Instructions for the task →
The string "click" appears in some lines of the entries that follow; copy each such line.

Excerpted data →
Segment Open

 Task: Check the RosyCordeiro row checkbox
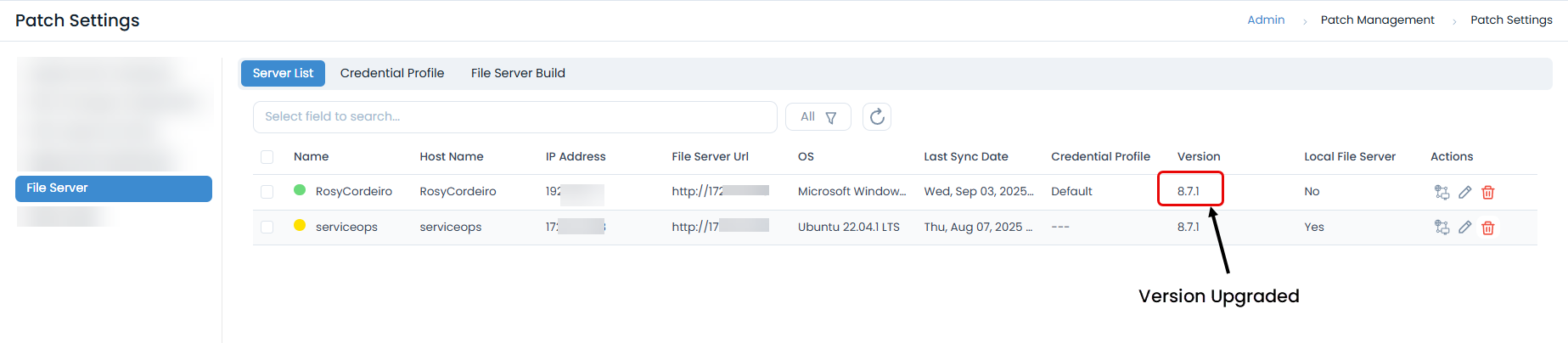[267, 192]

Segment Closed
Segment Open

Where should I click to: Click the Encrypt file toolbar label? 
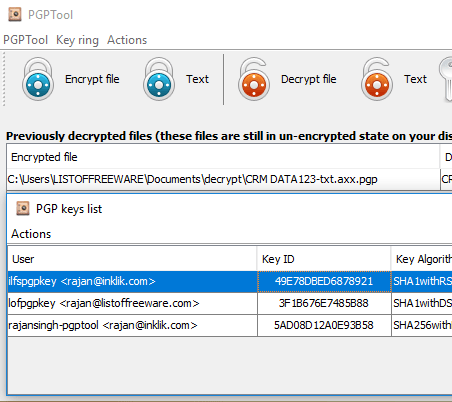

Segment Closed
Segment Open

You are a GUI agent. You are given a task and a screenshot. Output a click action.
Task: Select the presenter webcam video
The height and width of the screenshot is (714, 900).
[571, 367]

Segment Closed

Written response →
Where should I click to: Click the Encrypt file toolbar label? 
You are a GUI agent. You are given a task and a screenshot. Output a click action.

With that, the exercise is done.